Please write out, word for word, the part of the forum post about the breeder design starting with "First off, it's" and going on through "maintain. Yours does.".
-------- SELECTED PASSAGE
First off, it's not going to break even on power, even WITH a couple of quad cells. Not with the amount of Lapis you'll be chewing through, needing to be replaced with UUM, which requires EU to create. Hell, you're talking GregTech here... you know, some ten to hundred TIMES the EU cost of 'core' IC2... you're ridiculously energy inefficient. You'd have to build another battery of reactors just to keep it supplied! This DEFEATS the purpose of a breeder... to be efficient in your use of uranium.

The breeder I cobbled together in less than a minute was a sarcastic example thrown in your face to demonstrate just how ludicrous the design is. The one advantage the breeder I linked (fully admitting it's probably one of the worst designs ever submitted on these forums... which is saying quite a bit) is that it at least doesn't cost energy to maintain. Yours does.

You claim it generates more EU, but it costs you more than you generate in keeping those blasted LHZ's filled. If you were to use those same item-transferring methods with cooling cells and swapping them out, you'd obviate and negate a large chunk of my problem. In fact, it's how I got started on the CRCS design to begin with... I saw the huge trap that LHZ's presented, and I sought a more efficient solution. Same principle would apply in your case.

Also, Thorium stinks as a breeding material these days, don't trust everything the planner says, particularly not when it comes to GT components. The formulae have changed significantly since the planner was last updated.
----------------
-------- DATA FOR ANALYSIS
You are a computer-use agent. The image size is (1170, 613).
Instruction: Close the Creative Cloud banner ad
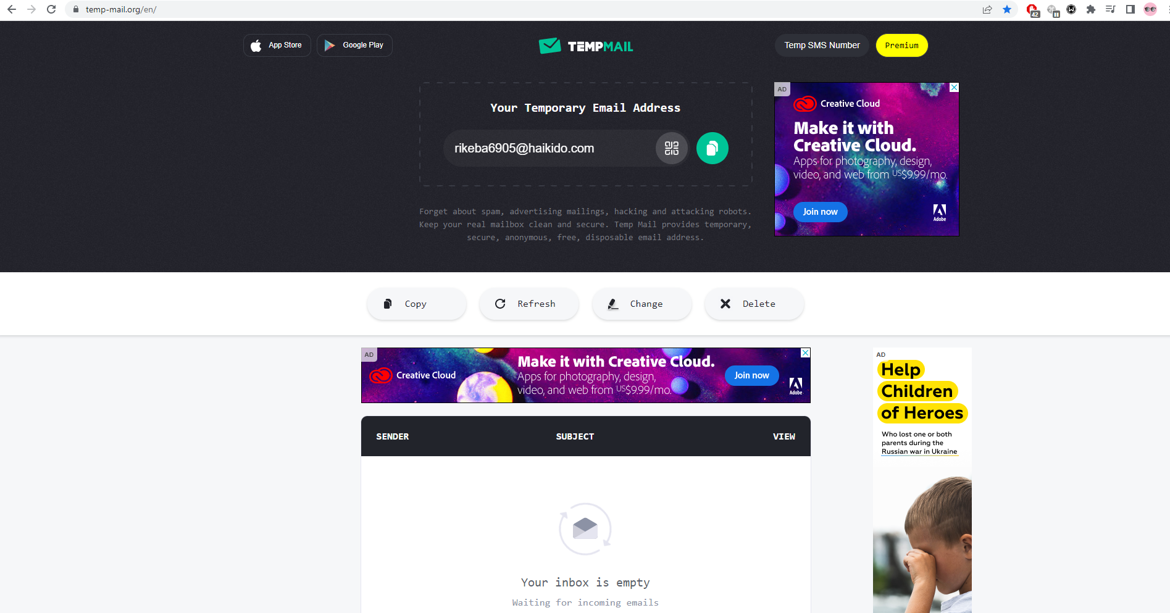(x=805, y=352)
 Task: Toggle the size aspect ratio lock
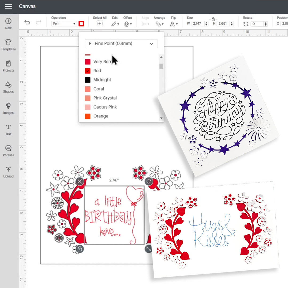pos(213,19)
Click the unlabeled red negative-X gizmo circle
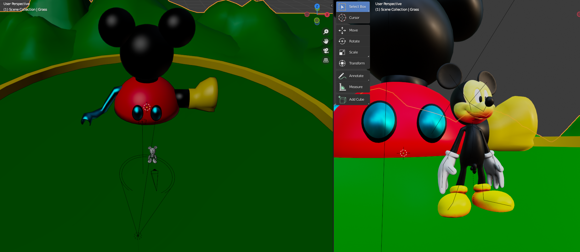 307,14
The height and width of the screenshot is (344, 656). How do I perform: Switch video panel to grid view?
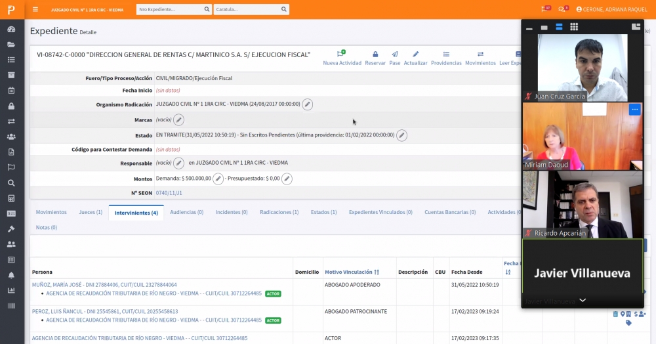[x=574, y=27]
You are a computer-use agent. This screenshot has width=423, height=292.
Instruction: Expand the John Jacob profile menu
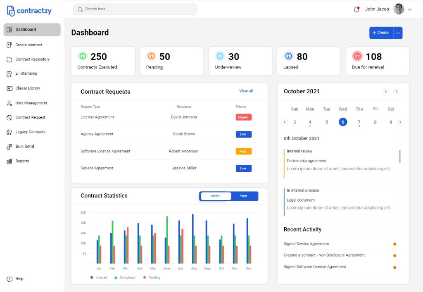(409, 9)
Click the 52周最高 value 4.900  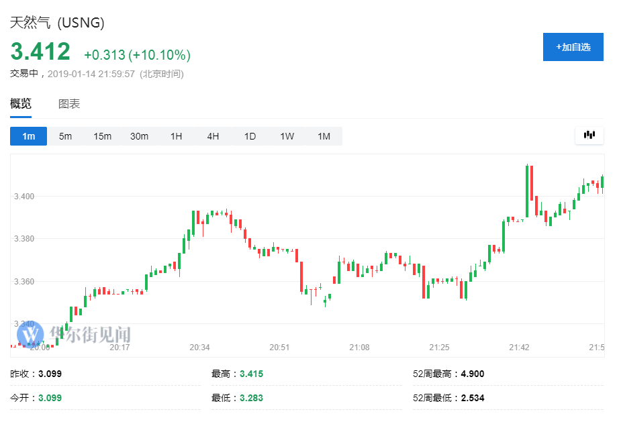tap(473, 374)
----------------
| EXERCISE OUTPUT |
First off, it's not going to break even on power, even WITH a couple of quad cells. Not with the amount of Lapis you'll be chewing through, needing to be replaced with UUM, which requires EU to create. Hell, you're talking GregTech here... you know, some ten to hundred TIMES the EU cost of 'core' IC2... you're ridiculously energy inefficient. You'd have to build another battery of reactors just to keep it supplied! This DEFEATS the purpose of a breeder... to be efficient in your use of uranium.

The breeder I cobbled together in less than a minute was a sarcastic example thrown in your face to demonstrate just how ludicrous the design is. The one advantage the breeder I linked (fully admitting it's probably one of the worst designs ever submitted on these forums... which is saying quite a bit) is that it at least doesn't cost energy to maintain. Yours does.